The industry currently falls far from a consumer-centred ideal. Both the Consumer Protection Act, and the Treating Customers Fairly framework (that applies to other aspects of the financial services sector) set a bar that schemes would currently not meet. The incentives created by the regulatory environment are partly to blame – the absence of risk equalisation and mandatory membership create an incentive to use benefit design as a risk selection tool. There is a clear price advantage that arises from competing for the young and healthy. It is essential for (open) scheme sustainability in the current environment to protect against high-risk lives. Schemes effectively face a tension between empowering consumers and managing their risk profiles.
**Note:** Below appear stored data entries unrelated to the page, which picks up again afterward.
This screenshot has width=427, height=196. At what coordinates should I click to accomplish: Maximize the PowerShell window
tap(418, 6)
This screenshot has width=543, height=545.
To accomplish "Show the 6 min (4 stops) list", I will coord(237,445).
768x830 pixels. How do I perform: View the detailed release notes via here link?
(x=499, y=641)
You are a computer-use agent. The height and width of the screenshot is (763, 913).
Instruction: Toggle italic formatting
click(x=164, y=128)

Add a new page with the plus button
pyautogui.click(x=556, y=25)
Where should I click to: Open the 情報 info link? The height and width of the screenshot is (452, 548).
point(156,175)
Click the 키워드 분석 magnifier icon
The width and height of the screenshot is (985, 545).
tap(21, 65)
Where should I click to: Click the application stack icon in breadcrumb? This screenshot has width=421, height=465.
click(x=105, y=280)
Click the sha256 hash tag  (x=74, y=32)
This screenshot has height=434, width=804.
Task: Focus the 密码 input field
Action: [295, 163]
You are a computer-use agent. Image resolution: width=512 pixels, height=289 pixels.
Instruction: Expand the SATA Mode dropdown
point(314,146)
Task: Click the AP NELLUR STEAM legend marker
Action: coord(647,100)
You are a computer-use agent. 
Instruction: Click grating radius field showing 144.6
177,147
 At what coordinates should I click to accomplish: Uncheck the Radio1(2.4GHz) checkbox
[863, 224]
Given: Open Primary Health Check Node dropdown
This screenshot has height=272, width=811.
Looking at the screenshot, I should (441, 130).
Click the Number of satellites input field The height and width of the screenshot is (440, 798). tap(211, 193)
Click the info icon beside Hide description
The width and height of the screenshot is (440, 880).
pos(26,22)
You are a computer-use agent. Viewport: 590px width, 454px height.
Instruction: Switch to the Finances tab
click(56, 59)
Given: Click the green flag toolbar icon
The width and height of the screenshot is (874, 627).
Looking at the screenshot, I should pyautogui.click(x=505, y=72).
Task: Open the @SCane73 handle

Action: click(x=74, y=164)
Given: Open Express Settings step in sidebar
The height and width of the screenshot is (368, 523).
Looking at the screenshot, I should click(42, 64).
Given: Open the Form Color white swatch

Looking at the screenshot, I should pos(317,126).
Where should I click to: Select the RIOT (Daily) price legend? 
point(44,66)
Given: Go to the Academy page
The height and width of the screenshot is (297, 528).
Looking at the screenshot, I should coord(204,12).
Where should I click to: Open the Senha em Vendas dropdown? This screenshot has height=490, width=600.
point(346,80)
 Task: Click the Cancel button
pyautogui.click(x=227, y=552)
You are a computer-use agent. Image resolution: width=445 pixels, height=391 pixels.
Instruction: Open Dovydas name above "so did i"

The regulatory environment also stifles innovation. For example, Prescribed Minimum Benefits (PMBs) dominate benefit design, but do not function well as a stand-alone package and create a high minimum cost of cover. It essential that the medical scheme industry collaborate to lobby for regulatory change that would enable a more sustainable industry. Industry could also consider collaborating on standardising elements of product presentation and terminology to enable consumer decision making (in much the same way that long-term insurers worked together to simplify critical illness products). Such collaboration allows for competition on intrinsic value and not consumer confusion.

In some respects benefit design has shifted in the last ten years: the set of rationing tools has expanded beyond limits and co-payments to include more clinical approaches (such as clinical protocols and formularies) and there has been a gradual recognition of the importance of supply-side rationing.

These shifts call for a fresh approach to medical scheme benefit design and advice:

  1. A collaborative approach to benefit design is essential (at a minimum clinicians and actuaries working together).
  2. The line between managed care and benefit design is continuously more blurred – benefit design advice and managed care advice cannot be divorced.
  3. Deeper consideration of the rationing tools available with advice to enable choice of the appropriate tools to use.
  4. The way in which schemes engage with providers needs to shift to being more collaborative, with more closely aligned incentives and a sharing of financial responsibility for the care of patients.

The pressure on the medical scheme industry to demonstrate value (and therefore to get benefit design right) is immense. There is political pressure and uncertainty regarding the long-term role of medical schemes in the healthcare system. And in the short term affordability pressures continue to mount, as well as competition from insurance products.

A more consumer-centred approach requires understanding of how medical scheme purchasing decisions are made and concerted efforts to empower consumers. Thinking about benefit design in this way will allow the industry to move from fragmented approaches to benefit design to value-based approaches. In part this involves thinking about the nuts-and-bolts aspects of benefit design separately from the way in which the consumer interacts with product information. Simply put (but not easily done) schemes need to communicate better.

Perhaps the best way to protect the industry against worsening risk profiles is for the industry to grow. And a clear focus on delivering value may be the key to doing that.